Diagnostic pathways for coronary artery disease differ between men and women, study finds

Although women seeing a physician for the first time with suspected heart disease experience the same classic symptoms as men — like chest pain and shortness of breath — differences between the sexes in the diagnosis and risk assessment processes are evident, according to a new study in JACC Cardiovascular Imaging.

To determine whether presentation, risk assessment, testing choices and results differ between the sexes, researchers compared the characteristics of 10,003 men and women in the Prospective Multicenter Imaging Study for Evaluation of Chest Pain, or PROMISE, trial.

Here are five findings from the study.

1. Chest pain was the primary symptom in both sexes — 73.2 percent of women and 72.3 percent of men.

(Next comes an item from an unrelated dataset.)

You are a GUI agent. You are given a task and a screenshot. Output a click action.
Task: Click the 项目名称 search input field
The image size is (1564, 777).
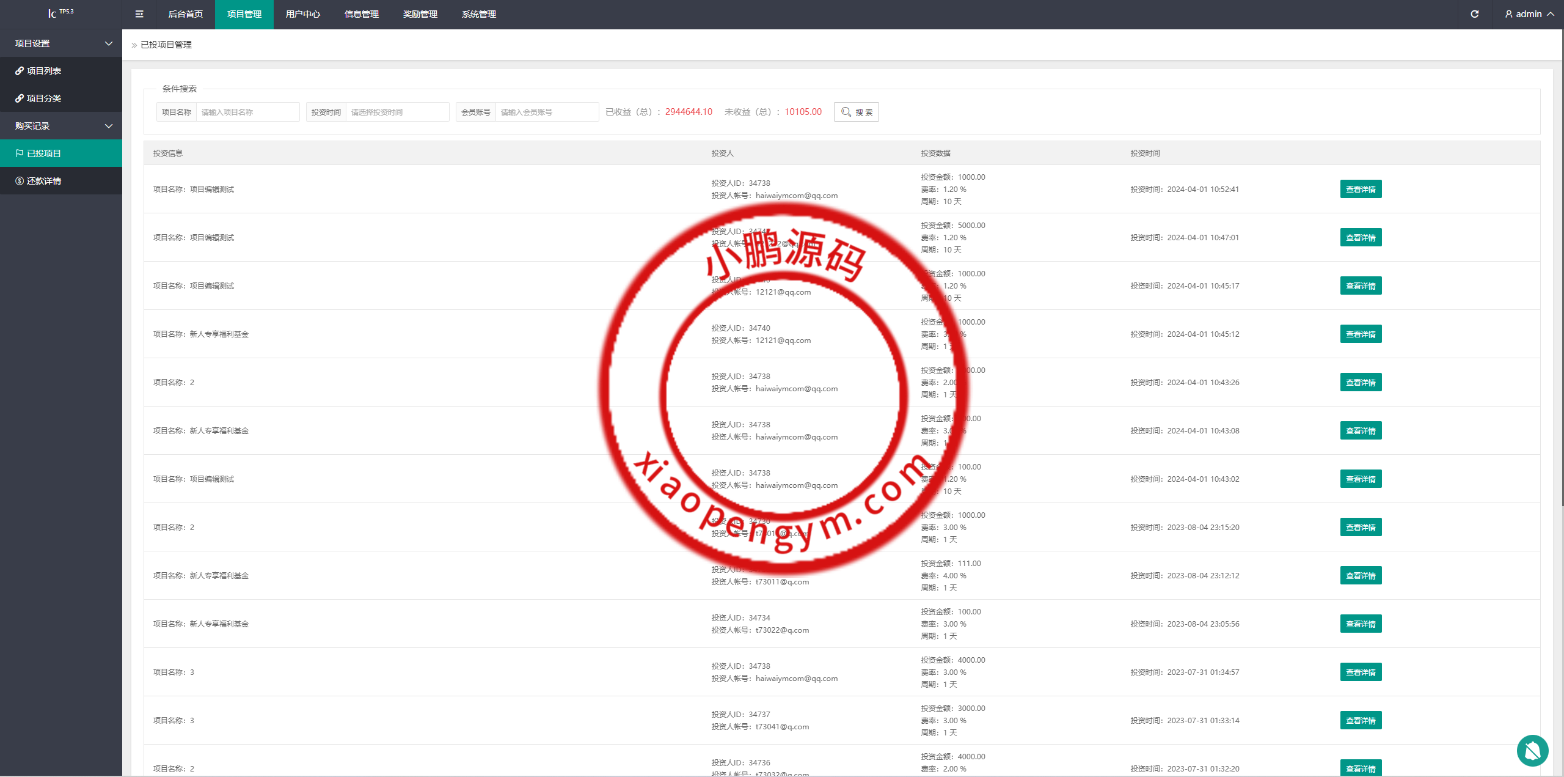[247, 112]
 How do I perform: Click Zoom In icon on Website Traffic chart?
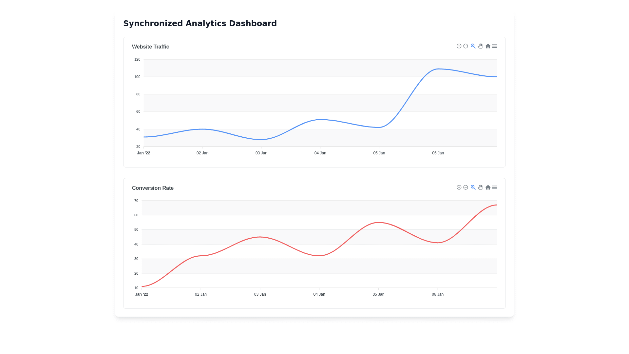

The feeling was described as "crushing/pressure/squeezing/tightness" in 52.5 percent of women versus 46.2 percent of men.

2. That said, women were older (62.4 years of age versus 59 years of age) and were more likely to be hypertensive (66.6 percent versus 63.2 percent), dyslipidemic (68.9 percent versus 66.3 percent) and have a family history of premature coronary artery disease (34.6 percent versus 29.3 percent) than men.

3. Women were less likely to smoke than men (45.6 percent versus 57 percent), but they experienced similar rates of diabetes (21.8 percent versus 21 percent).

4. Compared with men, all risk scores characterized women as being at lower risk for CAD, and providers were more likely to characterize women as having a low pre-test probability of CAD (40.7 percent versus 34.1 percent).

5. Even though women were referred to imaging tests more often than nonimaging tests, they were less likely than men to have a positive test (9.7 percent versus 15.1 percent).

"Patient sex influences the entire diagnostic pathway for possible CAD, from baseline risk factors and presentation to noninvasive test outcomes," concluded the study. "These differences highlight the need for sex-specific approaches for the evaluation of CAD."